Призраков здесь было очень много: они сидели и лежали на нарах, вплотную придвинутых друг к другу, выглядывали из-под нар, висели на высоких подоконниках, как обезьяны, уцепившись за железные решетки. Особенно меня поразил один старик, Дошедший до крайнего истощения и настолько иссохший, что производил впечатление живого скелета. Черные губы втянуты в беззубый рот. Длинный крючковатый нос загнулся чуть ли не к самому подбородку. На лысой голове пробивалась какая-то зеленая растительность с землистым оттенком, очевидно, плесень. Все лицо в рыжей щетине и было сморщено и сплюснуто с боков, как картонка. На нем живыми были только глаза, пронзительно острые и блестящие. Они по-дикому уставились на меня и горели зловещими огоньками. Старик стоял всего в нескольких шагах от меня и производил какие-то манипуляции: заискивающе кивал мне головой, что-то беззвучно шамкал, идиотски подмигивал и показывал неразгибающимися крючками пальцев то на меня, то на свой рот, в котором я разглядел два желтых зуба, торчащих в разные стороны, как клинья. Я никак не мог понять, что хочет от меня этот старик, о чем просит. Старался не смотреть на него, так как его пантомима производила более страшное впечатление, чем вид живого скелета.

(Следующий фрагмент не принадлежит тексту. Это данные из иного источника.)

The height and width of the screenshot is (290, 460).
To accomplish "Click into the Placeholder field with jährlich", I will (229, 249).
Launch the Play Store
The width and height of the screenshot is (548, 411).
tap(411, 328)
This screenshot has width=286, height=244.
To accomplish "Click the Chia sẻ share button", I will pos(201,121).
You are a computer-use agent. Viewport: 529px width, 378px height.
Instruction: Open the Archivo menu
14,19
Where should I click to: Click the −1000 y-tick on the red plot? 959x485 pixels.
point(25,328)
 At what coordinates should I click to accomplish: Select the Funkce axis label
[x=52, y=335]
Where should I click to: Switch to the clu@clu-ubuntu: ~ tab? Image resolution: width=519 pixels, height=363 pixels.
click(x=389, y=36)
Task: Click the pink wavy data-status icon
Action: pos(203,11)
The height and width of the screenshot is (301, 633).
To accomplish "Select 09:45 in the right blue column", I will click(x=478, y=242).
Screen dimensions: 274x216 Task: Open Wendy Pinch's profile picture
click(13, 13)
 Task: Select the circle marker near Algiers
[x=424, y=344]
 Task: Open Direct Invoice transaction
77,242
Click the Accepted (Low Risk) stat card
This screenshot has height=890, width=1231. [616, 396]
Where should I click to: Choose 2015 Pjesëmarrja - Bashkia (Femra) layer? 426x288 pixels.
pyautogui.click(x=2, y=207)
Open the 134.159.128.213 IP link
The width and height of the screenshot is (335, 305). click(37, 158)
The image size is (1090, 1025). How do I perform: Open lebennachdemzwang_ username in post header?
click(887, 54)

Ко мне подошел высокий заключенный с широкими угловатыми плечами и сказал на чистом русском языке:
— Не бойся нас, мальчик… А этот старый доходяга, — кивнул он на старика, — выманивает у тебя сало, что ты принес с собой… Смотри у меня! — погрозил ему пальцем, после чего старик жалко съежился и полез под нары, как побитый пес, на которого прикрикнул хозяин.
Теперь я только заметил, что держу в руках кусок сала. Оно виднелось из прорванной бумаги, в которую было завернуто.
Широкоплечий арестант, между тем, присел передо мной на корточки и окончательно успокоил меня:
— Мы в окно видели, сынок, как тебя разлучали с мамой. Ничего, переживем. Я тоже русский и в обиду тебя здесь не дам. Не горюй! Ты ведь самый маленький у нас, да и во всей тюрьме, наверное. А маленьких разве обижают? Никто пальцем не тронет. Будь спокоен! Ну, а сальцо твое давай-ка сюда: мы его припрячем… на самом видном месте.
С этими словами он взял у меня сверток, в котором лежало сало, поднялся и шагнул к двери, налево от которой стояла вонючая параша, а направо — вешалка для одежды. Над вешалкой — деревянные полки в несколько рядов, разделенные перегородками на отдельные ячейки, наподобие ниш. В одну из ниш высокий арестант, назвавшийся дядей Мишей, и положил мое сало, после чего, насупив брови, громко сказал:
— Все видели?.. Это сало мальчика. Если кто посмеет позариться на него — голову откручу. К вешалке ночью не подходить. Поняли?
И он снова приблизился ко мне, весело улыбнулся. Снова присел передо мной на корточки, потом поднял меня на вытянутых руках и посадил на свое плечо, как это делал мой папа. Повернув ко мне заросшее лицо, он вдруг спросил:
— За что же вас с мамой заключили в тюрьму? Бандиты вы, что ли?
Я отрицательно мотнул головой.
— Может быть, украли что-нибудь?
Я опять мотнул:
— Нет.
— Ну, а тогда за что?
— За партизан.
Дядя Миша быстро снял меня с плеча и повернул к себе лицом.
— За партизан? — переспросил он, вскинув удивленно брови, посмотрел на меня.
— Да, дяденька.
— Вот как! Значит, ты не уголовный, а политический заключенный? Мда… Таких маленьких политзаключенных, наверное, никогда не видела эта тюрьма. Только вот тебе мой совет: никогда не называй партизан партизанами. Не положено у нас. Зови их паразитами. Поэтому, если кто спросит тебя, за что ты сидишь, отвечай: «За паразитов!» Так их все тюремное начальство величает. Иначе можешь неприятности нажить. Понял?